**Selection**
* Begin *
Devotions for Luke 24:13-35–The Road to Emmaus
April 17-23, 2017
Monday, April 17, 2017–The Road to Emmaus
“Now on that same day two of them were going to a village … talking with each other about all these things that had happened” (Luke 24:13-14).
The events of the past few days had been tumultuous and confusing. A man, whom several had believed was the long awaited Messiah, had been executed by the Romans. There were reports though, by some women followers of the supposed Messiah, that his grave was empty. They claimed that he has risen from the dead. These were the topics under discussion for two followers of the condemned man, as they walked to the town of Emmaus. Through their conversation, they sought to find answers and to discover the truth, so that they might be able to determine what to do in the days ahead.
The writer of Proverbs observed, “Iron sharpens iron, and one person sharpens the wits of another” (Proverbs 27:17). The friendship and conversation of the two men, who walked to Emmaus, was important to them. Those gifts helped stabilize their faith, deal with their grief and grasp flickers of hope. Like those two disciples, our fellowship with other followers is essential to us. Life, as a follower of Jesus, is not a solo run. It is a life lived in relationships.
Lord, thank you for the fellow travelers in our lives, whom you use to enrich our walk with you. Amen.
Tuesday, April 18, 2017–The Road to Emmaus
“While they were talking and discussing, Jesus himself came near and went with them” (Luke 24:15).
The small group had been meeting for almost a year to study the Bible and pray together. Now, with the summer approaching the group had decided to take a two month break in order to accommodate everyone’s vacation and travel schedules. “I want to thank everyone for the times we have shared together,” said Susan. “I feel like I have really grown in my life of faith.” Miguel nodded in agreement. “My understanding of the Bible has increased and I’ve been able to apply its teaching to my life more effectively. “Though I’ve learned a lot,” Akihito shared, “What I really have appreciated was your prayers when I lost my job.”
Jesus appears in our lives at different times and in different places. Oftentimes, though, we recognize Jesus’ work—the work of the Holy Spirit—in those times of study, discussion and prayer that we have spent with fellow believers. We may not have sensed his presence all the time, but Jesus has been there with us.
Thank you, Jesus, that you never dessert us, even when we can’t sense your presence in our lives. Amen.
Wednesday, April 19, 2017–The Road to Emmaus
“They stood still, looking sad” (Luke 24:17).
It wasn’t a good day for the two disciples. Things weren’t going the way they thought they should and they were confused. So, they stood still and looked sad. We can understand their actions. Those days when it feels like we are swimming upstream, we often stand still and look sad. When we don’t get what we want, we stand still and look sad. Dreams may fade and our efforts may fail, when they do we stand still and look sad. We stand still and look sad even though the resurrection has occurred and Jesus is with us.
* End *
**Problem set**
1) According to the Road to Emmaus devotions, how long a break did the small group decide to take for the summer?
2) Repeat the stretch of the Road to Emmaus devotions from "The writer of" through "with you. Amen.".
3) Pick up the Road to Emmaus devotions where they stop and continue them.

**Data block**
* Begin *
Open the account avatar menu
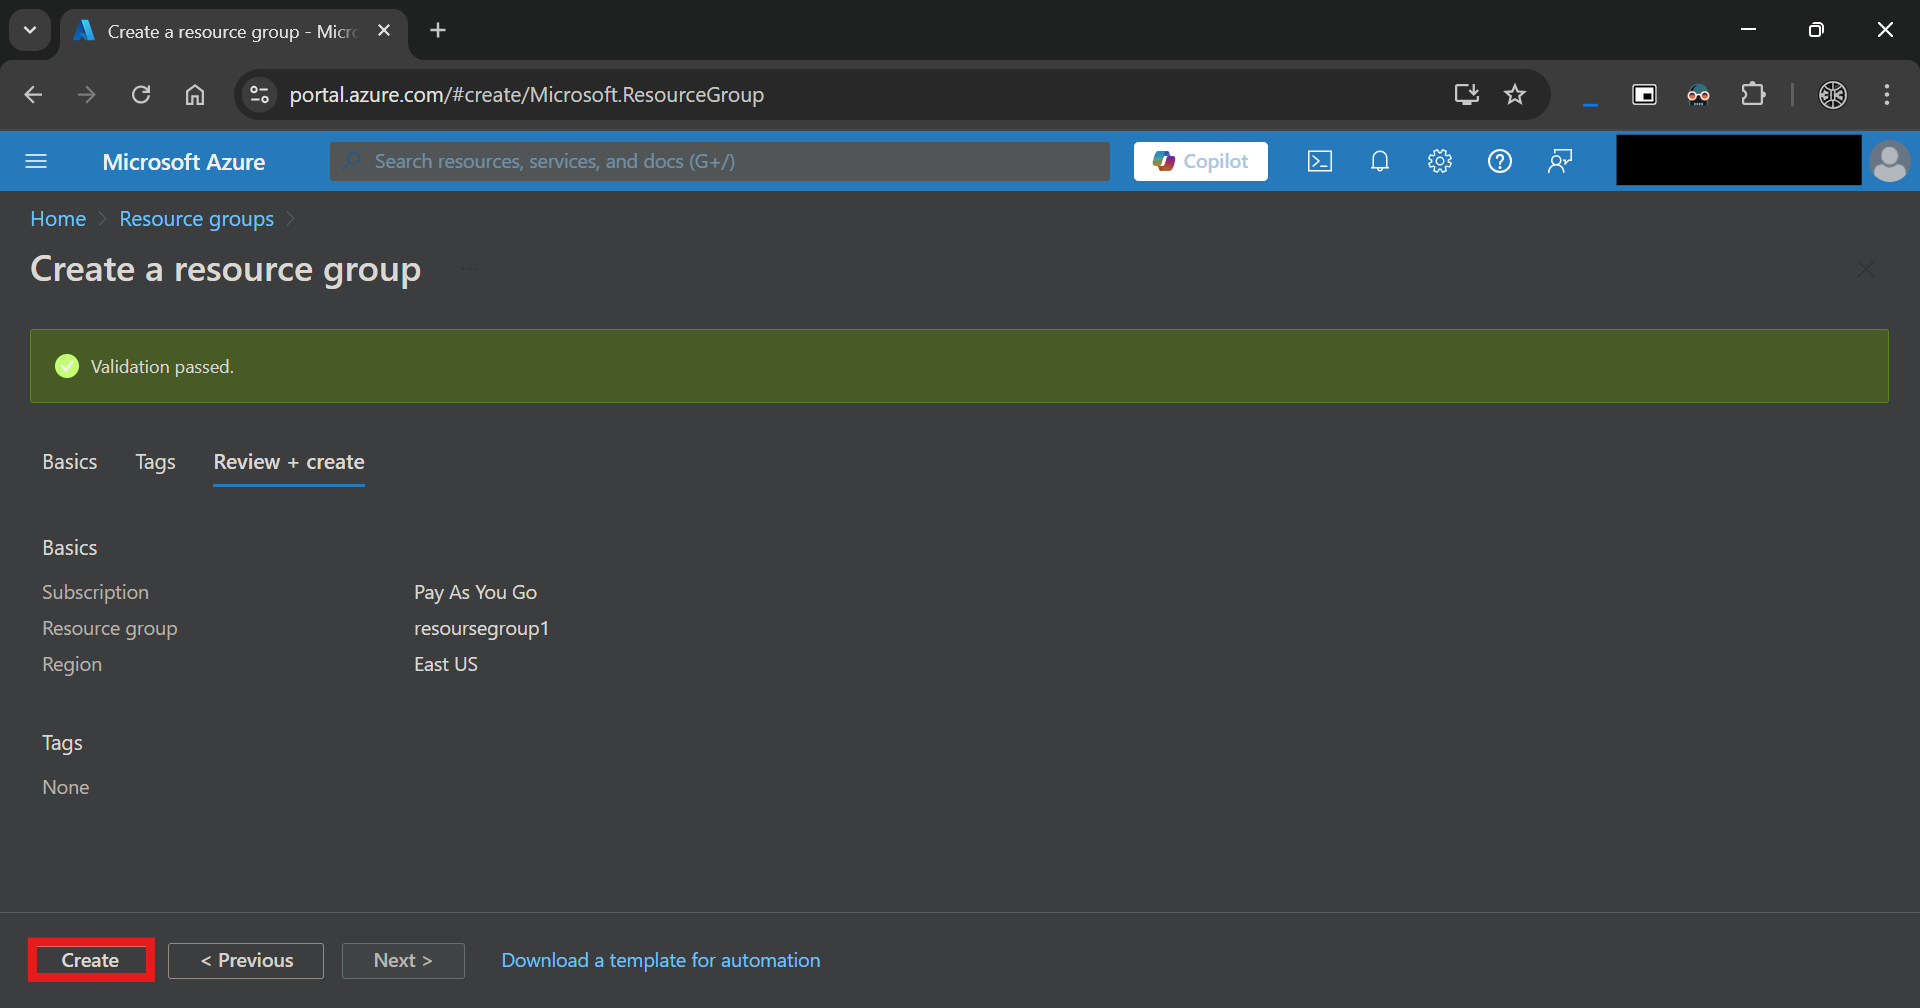 pyautogui.click(x=1889, y=161)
* End *
**Answers by task**
1) Two months.

2)
The writer of Proverbs observed, “Iron sharpens iron, and one person sharpens the wits of another” (Proverbs 27:17). The friendship and conversation of the two men, who walked to Emmaus, was important to them. Those gifts helped stabilize their faith, deal with their grief and grasp flickers of hope. Like those two disciples, our fellowship with other followers is essential to us. Life, as a follower of Jesus, is not a solo run. It is a life lived in relationships.
Lord, thank you for the fellow travelers in our lives, whom you use to enrich our walk with you. Amen.

3)
We have celebrated Easter and the resurrection of the Lord. The stanzas, “We serve a risen savior,” and “He lives!” have echoed off the walls of the sanctuaries. Though life may be hard and filled with disappointments, those are no reasons for us to stand still and look sad. Jesus has conquered death and is with us. Jesus has turned our mourning into dancing.
May your good news, Lord, overwhelm the bad news that we receive every day. Amen.
Thursday, April 20, 2017–The Road to Emmaus
“But we had hoped that he was the one to redeem Israel” (Luke 24:21).
The disciples “had hoped”–past tense. Their hope was now gone. They had hoped that Jesus was the Messiah who was going to usher in a new age. It is easy to identify with the two disciples. We’ve been in their same situation. Before the death of a loved one, we had hoped that healing and wholeness would occur. We had hoped to be offered a promotion, but it had been given to someone else.
Because of what has happened in the past, we find ourselves both hoping and doubting. While we have wrestled with our hope and our doubts, we have discovered that doubting is not the opposite of faith, but rather a part of the life of faith. Our doubts can strengthen our faith and they can direct our hopes to the one sure hope that we have—Jesus. Our hope is in Jesus who has conquered death. We hope in Jesus who has promised never to forsake us. When our hope is placed in Jesus, it never has to be past tense.
Come, Lord Jesus, come. Enter our world and be our hope. Amen.
Friday, April 21, 2017–The Road to Emmaus
“Then beginning with Moses … he interpreted to them the things about himself in all the scriptures” (Luke 24:27).
It must have been an intense Bible study as the trio walked the ten or so kilometers to Emmaus. Jesus didn’t lapse into a socioeconomic explanation of the happenings of the previous three days. Nor did Jesus attempt to explain the events from a historical perspective. Jesus dove into the scripture and linked his betrayal, torture, execution and resurrection to God’s ongoing relationship with God’s People, as recorded in the Law and the Prophets. Jesus opened up the scripture and allowed it to speak to the disciples.
God has provided us with a precious gift in the Bible. It isn’t to be worshiped, but it is to be appreciated and used. When we open its pages, the Holy Spirit speaks to us words of love, comfort, encouragement and occasionally correction. The Spirit uses the Bible, among other things, to guide us and to nurture our relationship with God and our lives of faith. It opened the eyes of the disciples as they walked to Emmaus and it opens our eyes, too.
Thank you, Lord, for your gift of the Bible. Keep us from ignoring it, and open our hearts that we may receive your words to us and act on them. Amen.
Saturday, April 22, 2017–The Road to Emmaus
“He took the bread, blessed and broke it, and gave it to them. Then their eyes were opened” (Luke 24:30-31).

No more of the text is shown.